Exercise instructions =>
a. Can you transcribe the Intel NUC review from "Intel's Raptor Lake" up to and including "board component choices."?
b. Answer these questions from the Intel NUC review:
(i) Which processor does the NUC13ANKi7 that Intel sampled come with?
(ii) What type of memory do the Arena Canyon NUCs support?
(iii) Which Intel partner took the lead in delivering UCFF mini-PCs based on Raptor Lake-P?

Excerpt provided =>
Ultra-compact form-factor PCs have emerged as bright spots in the PC market over the last decade after Intel introduced the NUC. The NUCs started out as replacement for bulky tower desktops in applications where the physical footprint and system capabilities were significantly more than the actual requirements.

The company celebrated the 10-year anniversary of its introduction last year with the introduction of the first UCFF NUC family with hybrid processors. The Alder Lake-based 4"x4" Wall Street Canyon NUCs came with significant improvements over the previous generation in both performance per watt and value proposition metrics. Barely a couple of quarters down the road, Intel is updating its Pro line of UCFF NUCs with the 13th Gen. Core Processors (Raptor Lake). The new Arena Canyon NUCs carry forward the same hardware features of the Wall Street Canyon SKUs, with the primary update being the change in the internal SoC.

Raptor Lake-P brings incremental gains in terms of both performance and power efficiency over Alder Lake-P. We already saw one of Intel's partners - ASRock Industrial - take the lead in delivering UCFF mini-PCs based on Raptor Lake-P. Intel's Arena Canyon NUCs target the same market segment as the ASRock Industrial NUC(S) BOX-13xxP/D4 SKUs. However, Intel is planning to offer a more comprehensive list of processor choices, along with barebones and pre-built options for each.

Intel sampled us with a pre-production version of the NUC13ANKi7 - the slim version of the NUC 13 Pro equipped with a Core i7-1360P processor. This review provides a comprehensive look into the performance profile of the system and how it stacks up against the previous generation as well as other competitors in the market.

Introduction and Product Impressions

Intel's Raptor Lake processors build upon the heterogeneous computing paradigm introduced with hybrid processors in Alder Lake. While the desktop processors enjoyed a few minor microarchitectural tweaks for better performance, the -P series owes its improvements to the maturity of the Intel 7 manufacturing process. The updated voltage-frequency curves have enabled Intel to increase the turbo clocks for both performance and efficiency cores. Some I/O improvements such as additional Thunderbolt 4 ports and USB 3.2 Gen 2x2 support are also in the mix for Raptor Lake-P, but their adoption is dependent on other board component choices.

Intel's Arena Canyon NUCs are visually identical to their Wall Street Canyon counterparts - down to the placement of the I/O ports and the layout of the internal board. In fact, one of the primary reasons for Arena Canyon to get released within a few quarters of the Wall Street Canyon seems to be the similarity in the internal platform. Intel has decided to minimize the changes by going in with the same DDR4 SODIMMs support and Burnside Bridge retimers on the Type-C ports. This means that the Thunderbolt 4 ports in the Arena Canyon NUCs do not support USB 3.2 Gen 2x2 just like the Wall Street Canyon NUCs.

Raw data =>
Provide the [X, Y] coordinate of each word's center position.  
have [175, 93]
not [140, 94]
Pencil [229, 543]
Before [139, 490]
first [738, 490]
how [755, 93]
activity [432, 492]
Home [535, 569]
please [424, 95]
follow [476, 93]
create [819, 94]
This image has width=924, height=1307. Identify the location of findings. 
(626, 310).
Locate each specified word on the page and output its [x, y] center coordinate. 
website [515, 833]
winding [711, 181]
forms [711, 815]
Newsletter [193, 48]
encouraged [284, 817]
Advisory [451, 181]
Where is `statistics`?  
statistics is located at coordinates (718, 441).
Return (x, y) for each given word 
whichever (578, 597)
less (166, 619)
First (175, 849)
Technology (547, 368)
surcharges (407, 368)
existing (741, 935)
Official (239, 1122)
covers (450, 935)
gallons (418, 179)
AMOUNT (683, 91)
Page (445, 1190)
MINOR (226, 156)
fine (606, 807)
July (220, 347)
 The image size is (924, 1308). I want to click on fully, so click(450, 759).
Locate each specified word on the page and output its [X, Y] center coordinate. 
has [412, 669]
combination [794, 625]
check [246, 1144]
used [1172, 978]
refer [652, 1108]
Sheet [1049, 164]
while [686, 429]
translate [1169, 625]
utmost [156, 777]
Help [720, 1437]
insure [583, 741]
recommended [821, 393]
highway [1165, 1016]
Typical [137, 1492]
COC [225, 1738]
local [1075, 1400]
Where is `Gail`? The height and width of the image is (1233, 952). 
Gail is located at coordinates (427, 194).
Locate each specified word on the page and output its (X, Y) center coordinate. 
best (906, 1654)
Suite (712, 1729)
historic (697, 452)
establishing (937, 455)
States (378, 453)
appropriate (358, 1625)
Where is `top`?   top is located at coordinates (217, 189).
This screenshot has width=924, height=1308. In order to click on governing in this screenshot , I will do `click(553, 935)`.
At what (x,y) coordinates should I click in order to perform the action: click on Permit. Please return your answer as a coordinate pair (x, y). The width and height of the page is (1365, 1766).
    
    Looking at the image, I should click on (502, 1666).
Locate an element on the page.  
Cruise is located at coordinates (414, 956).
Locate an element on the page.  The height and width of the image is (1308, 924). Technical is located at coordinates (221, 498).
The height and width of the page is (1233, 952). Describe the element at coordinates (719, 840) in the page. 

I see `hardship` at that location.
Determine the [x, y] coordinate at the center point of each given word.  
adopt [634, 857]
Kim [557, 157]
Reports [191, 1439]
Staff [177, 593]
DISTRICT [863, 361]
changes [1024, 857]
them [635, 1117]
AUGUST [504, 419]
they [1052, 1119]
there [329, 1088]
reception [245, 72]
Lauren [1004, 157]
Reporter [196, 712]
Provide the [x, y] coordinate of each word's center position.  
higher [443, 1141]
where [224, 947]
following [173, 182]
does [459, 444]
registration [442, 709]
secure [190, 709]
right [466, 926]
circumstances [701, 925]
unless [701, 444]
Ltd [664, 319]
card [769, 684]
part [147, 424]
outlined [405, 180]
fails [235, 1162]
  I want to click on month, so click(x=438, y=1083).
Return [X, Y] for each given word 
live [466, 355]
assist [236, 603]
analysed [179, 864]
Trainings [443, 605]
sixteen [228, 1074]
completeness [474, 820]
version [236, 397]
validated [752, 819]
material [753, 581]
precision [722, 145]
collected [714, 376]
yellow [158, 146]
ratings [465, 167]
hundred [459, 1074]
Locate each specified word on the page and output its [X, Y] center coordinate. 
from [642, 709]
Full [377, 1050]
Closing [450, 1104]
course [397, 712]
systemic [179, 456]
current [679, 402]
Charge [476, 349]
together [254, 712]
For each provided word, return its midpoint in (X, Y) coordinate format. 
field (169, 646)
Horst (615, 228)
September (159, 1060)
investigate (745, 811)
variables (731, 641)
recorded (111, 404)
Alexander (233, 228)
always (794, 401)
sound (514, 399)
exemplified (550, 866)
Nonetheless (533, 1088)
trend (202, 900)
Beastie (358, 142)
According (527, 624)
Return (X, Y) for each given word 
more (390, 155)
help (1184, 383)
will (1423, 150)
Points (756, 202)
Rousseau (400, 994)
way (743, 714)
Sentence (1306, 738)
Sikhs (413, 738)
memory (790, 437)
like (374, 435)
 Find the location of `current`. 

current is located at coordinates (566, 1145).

Responses by item number =>
a.
Intel's Raptor Lake processors build upon the heterogeneous computing paradigm introduced with hybrid processors in Alder Lake. While the desktop processors enjoyed a few minor microarchitectural tweaks for better performance, the -P series owes its improvements to the maturity of the Intel 7 manufacturing process. The updated voltage-frequency curves have enabled Intel to increase the turbo clocks for both performance and efficiency cores. Some I/O improvements such as additional Thunderbolt 4 ports and USB 3.2 Gen 2x2 support are also in the mix for Raptor Lake-P, but their adoption is dependent on other board component choices.

b.
(i) A Core i7-1360P.
(ii) DDR4 SODIMMs.
(iii) ASRock Industrial.